Grounding URL – URL-Muster                                                                                        
URL-MusterWann geeignet
domain.com/facts/entity-name/Empfohlener Standard. Saubere, dedizierte Grounding Page.
domain.com/about/Nur geeignet, wenn die bestehende Über-uns-Seite komplett radikal umgebaut wird.
domain.com/facts/entity-name/de/Mehrsprachige Variante (ordnungsgemäß via hreflang verknüpft).

Hinweis: Das Root-Verzeichnis (domain.com/grounding-page) ist zwar technisch möglich, erschwert aber die logische Skalierung bei mehreren Entitäten und wird daher nicht empfohlen.

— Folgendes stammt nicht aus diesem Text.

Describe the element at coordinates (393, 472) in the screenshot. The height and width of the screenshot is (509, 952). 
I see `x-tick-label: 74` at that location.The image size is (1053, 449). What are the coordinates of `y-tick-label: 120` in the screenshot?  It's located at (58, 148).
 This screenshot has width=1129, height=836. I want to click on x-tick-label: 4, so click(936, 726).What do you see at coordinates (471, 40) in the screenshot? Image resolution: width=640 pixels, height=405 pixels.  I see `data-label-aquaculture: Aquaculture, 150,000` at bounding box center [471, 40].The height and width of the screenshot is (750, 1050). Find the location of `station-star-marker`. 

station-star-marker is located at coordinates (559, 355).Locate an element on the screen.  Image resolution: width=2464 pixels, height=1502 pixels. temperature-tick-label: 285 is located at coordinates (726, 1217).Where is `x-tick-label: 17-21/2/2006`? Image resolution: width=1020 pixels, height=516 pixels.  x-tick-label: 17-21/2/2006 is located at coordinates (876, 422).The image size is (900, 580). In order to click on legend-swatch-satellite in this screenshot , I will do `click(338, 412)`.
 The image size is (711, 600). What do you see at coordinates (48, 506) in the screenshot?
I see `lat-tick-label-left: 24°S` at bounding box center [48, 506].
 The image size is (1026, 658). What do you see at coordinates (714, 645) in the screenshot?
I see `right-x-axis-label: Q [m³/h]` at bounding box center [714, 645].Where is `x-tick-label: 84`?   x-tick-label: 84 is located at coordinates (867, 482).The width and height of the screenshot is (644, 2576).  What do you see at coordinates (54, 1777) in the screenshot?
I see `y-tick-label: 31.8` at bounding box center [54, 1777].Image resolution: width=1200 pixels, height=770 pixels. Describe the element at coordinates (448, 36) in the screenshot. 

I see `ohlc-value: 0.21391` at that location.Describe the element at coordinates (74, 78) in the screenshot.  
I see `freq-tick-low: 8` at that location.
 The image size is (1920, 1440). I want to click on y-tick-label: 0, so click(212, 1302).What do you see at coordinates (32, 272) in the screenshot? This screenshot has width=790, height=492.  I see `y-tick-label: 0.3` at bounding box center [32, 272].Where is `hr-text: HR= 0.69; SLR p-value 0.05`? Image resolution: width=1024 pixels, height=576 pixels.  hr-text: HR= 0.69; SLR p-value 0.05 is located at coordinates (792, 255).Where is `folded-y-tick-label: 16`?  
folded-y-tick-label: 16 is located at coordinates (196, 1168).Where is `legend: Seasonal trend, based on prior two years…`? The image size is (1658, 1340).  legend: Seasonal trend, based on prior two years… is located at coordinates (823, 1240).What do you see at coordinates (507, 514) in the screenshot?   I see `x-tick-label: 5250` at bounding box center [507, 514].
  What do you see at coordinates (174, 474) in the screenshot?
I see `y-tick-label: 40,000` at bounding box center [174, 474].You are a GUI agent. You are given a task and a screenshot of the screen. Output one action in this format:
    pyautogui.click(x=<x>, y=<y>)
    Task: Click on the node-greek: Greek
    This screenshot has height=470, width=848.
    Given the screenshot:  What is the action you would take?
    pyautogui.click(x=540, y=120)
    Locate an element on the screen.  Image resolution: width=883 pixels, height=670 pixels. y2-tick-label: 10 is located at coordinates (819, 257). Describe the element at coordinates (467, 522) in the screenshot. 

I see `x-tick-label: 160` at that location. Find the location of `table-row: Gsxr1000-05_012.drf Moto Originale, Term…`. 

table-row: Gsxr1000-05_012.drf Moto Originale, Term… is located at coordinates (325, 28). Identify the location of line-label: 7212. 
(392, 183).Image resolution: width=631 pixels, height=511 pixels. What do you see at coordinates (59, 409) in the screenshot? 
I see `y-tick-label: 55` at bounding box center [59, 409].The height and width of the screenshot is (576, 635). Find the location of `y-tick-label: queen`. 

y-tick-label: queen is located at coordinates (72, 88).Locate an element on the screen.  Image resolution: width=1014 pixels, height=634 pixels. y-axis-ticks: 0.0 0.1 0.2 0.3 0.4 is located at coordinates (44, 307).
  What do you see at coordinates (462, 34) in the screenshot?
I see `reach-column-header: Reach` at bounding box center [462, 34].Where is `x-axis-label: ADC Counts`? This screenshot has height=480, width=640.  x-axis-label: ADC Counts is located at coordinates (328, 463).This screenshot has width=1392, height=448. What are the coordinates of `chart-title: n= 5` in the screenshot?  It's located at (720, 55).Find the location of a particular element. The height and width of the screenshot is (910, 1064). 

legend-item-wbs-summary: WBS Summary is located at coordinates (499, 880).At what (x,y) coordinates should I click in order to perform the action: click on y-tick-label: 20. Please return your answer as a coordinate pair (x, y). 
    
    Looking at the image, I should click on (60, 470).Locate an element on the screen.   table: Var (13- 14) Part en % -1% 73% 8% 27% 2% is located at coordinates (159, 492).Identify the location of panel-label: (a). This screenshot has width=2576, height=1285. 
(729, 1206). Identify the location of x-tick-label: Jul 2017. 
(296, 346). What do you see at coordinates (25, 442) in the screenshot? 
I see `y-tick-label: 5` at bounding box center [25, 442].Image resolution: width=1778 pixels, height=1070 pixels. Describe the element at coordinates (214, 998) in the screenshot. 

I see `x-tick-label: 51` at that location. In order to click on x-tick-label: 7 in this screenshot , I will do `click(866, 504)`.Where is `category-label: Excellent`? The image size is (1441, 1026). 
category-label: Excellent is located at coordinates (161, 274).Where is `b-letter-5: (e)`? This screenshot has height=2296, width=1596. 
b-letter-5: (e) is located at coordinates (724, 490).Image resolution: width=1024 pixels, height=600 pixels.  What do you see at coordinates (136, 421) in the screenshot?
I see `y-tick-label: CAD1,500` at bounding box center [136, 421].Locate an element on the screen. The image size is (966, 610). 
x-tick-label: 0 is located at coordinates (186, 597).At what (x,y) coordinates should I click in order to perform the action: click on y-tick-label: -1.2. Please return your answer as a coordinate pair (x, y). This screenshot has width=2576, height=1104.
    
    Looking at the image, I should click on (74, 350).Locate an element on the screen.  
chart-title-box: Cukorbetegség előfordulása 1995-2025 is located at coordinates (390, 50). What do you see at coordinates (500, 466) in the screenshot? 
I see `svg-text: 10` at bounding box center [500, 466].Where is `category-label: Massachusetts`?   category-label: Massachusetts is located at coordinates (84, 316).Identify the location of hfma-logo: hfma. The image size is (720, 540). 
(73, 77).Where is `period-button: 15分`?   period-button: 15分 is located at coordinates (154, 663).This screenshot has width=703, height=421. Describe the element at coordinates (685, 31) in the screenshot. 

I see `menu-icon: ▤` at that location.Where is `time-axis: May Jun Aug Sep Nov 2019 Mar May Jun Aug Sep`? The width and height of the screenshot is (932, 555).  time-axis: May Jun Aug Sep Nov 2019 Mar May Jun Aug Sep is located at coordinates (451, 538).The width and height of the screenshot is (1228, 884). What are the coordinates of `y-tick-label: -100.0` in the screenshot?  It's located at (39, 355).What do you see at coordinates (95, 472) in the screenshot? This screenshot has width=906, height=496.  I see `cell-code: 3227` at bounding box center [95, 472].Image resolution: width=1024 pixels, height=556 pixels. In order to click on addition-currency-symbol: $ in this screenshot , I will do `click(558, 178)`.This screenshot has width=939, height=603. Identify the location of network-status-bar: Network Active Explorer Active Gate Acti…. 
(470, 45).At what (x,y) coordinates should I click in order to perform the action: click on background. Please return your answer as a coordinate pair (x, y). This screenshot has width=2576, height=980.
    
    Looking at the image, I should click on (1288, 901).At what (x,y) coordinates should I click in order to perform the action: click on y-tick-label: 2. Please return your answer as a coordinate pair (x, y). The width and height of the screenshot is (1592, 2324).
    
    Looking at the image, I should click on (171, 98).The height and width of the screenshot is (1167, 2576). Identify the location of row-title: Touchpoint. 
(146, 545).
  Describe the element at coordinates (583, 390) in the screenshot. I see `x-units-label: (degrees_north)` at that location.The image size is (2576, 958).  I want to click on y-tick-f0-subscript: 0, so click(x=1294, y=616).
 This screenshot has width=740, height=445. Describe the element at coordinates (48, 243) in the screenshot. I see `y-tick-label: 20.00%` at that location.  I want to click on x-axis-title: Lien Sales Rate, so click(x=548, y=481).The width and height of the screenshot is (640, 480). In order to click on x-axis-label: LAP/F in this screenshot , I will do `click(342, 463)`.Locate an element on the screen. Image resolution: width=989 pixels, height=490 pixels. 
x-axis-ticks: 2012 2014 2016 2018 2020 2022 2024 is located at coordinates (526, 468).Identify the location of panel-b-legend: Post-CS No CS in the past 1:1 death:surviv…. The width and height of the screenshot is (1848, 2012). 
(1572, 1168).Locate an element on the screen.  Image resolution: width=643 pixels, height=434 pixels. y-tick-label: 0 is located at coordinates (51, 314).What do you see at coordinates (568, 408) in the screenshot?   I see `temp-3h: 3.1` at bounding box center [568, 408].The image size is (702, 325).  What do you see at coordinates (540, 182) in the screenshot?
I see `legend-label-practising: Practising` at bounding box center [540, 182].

Grounding URL und llms.txt: Wegweiser vs. Wissenseinheit

Im Kontext der KI-Optimierung fällt oft der Begriff llms.txt. Diese beiden Instrumente schließen sich nicht aus, lösen jedoch völlig unterschiedliche Aufgaben:

  • llms.txt = Der Wegweiser. Eine simple Markdown-Datei im Root-Verzeichnis (domain.com/llms.txt). Sie listet relevante URLs auf und sagt KI-Crawlern: „Schau dir diese Seiten an, wenn du Informationen suchst.“
  • Grounding URL = Die Wissenseinheit. Die tatsächliche HTML-Zielseite, die die harten Fakten strukturiert ausgibt.
Der direkte Vergleich – llms.txt vs. Grounding URL
Der direkte Vergleich
Kriterium llms.txt Grounding URL
Dateityp Plaintext (Markdown) HTML-Seite mit JSON-LD
Speicherort Root-Verzeichnis (/llms.txt) Eigene Verzeichnis-URL (/facts/)
Inhalt Linkliste mit Kurzbeschreibungen Strukturierte Fakten einer spezifischen Entität
Maschinenlesbarkeit Niedrig (freier Text) Hoch (<dl>, JSON-LD, Schema.org)
Zweck Crawl-Steuerung / Navigation Entitätsdefinition & Zitierfähigkeit

Wie LLMs mit Grounding-Informationen umgehen

Moderne KI-Systeme nutzen Architekturen wie RAG (Retrieval-Augmented Generation). Bei einer Nutzeranfrage durchsucht das System das Web nach verlässlichen Dokumenten, um sie als Kontext in die Antwort einzufließen zu lassen. Microsoft beschrieb diesen Paradigmenwechsel unter dem Begriff Grounding Indexing: Der Fokus verschiebt sich weg vom klassischen Link-Ranking hin zur Indexierung verifizierbarer, zitierfähiger Fakten mit klarer Herkunft.

Eine aktuelle Studie zeigt zudem, dass reines JSON-LD-Markup im Code-Hintergrund verpufft, wenn es nicht materialisiert wird. Die größten KI-Sichtbarkeitsgewinne entstehen, wenn die Fakten und Beziehungen sowohl maschinenlesbar (Schema) als auch sichtbar im HTML-Text (<dl>) deckungsgleich abgebildet sind.

Fazit: Die Content-Chance im unkonsolidierten Markt

Die Grounding Page ist (noch) kein Allheilmittel und kein offizielles W3C-Protokoll. Wer jedoch wartet, bis Google oder OpenAI ein fertiges Zertifikat ausstellen, verpasst den strategischen Einstieg.

Für Unternehmen und Webmaster ist die Implementierung eine hervorragende und risikoarme Möglichkeit, die eigene digitale Identität agentenfreundlich aufzubereiten. Es erfordert weder große Budgets noch tiefe CMS-Eingriffe – nur die Bereitschaft, Fakten so sauber zu strukturieren, dass Maschinen nicht mehr raten müssen.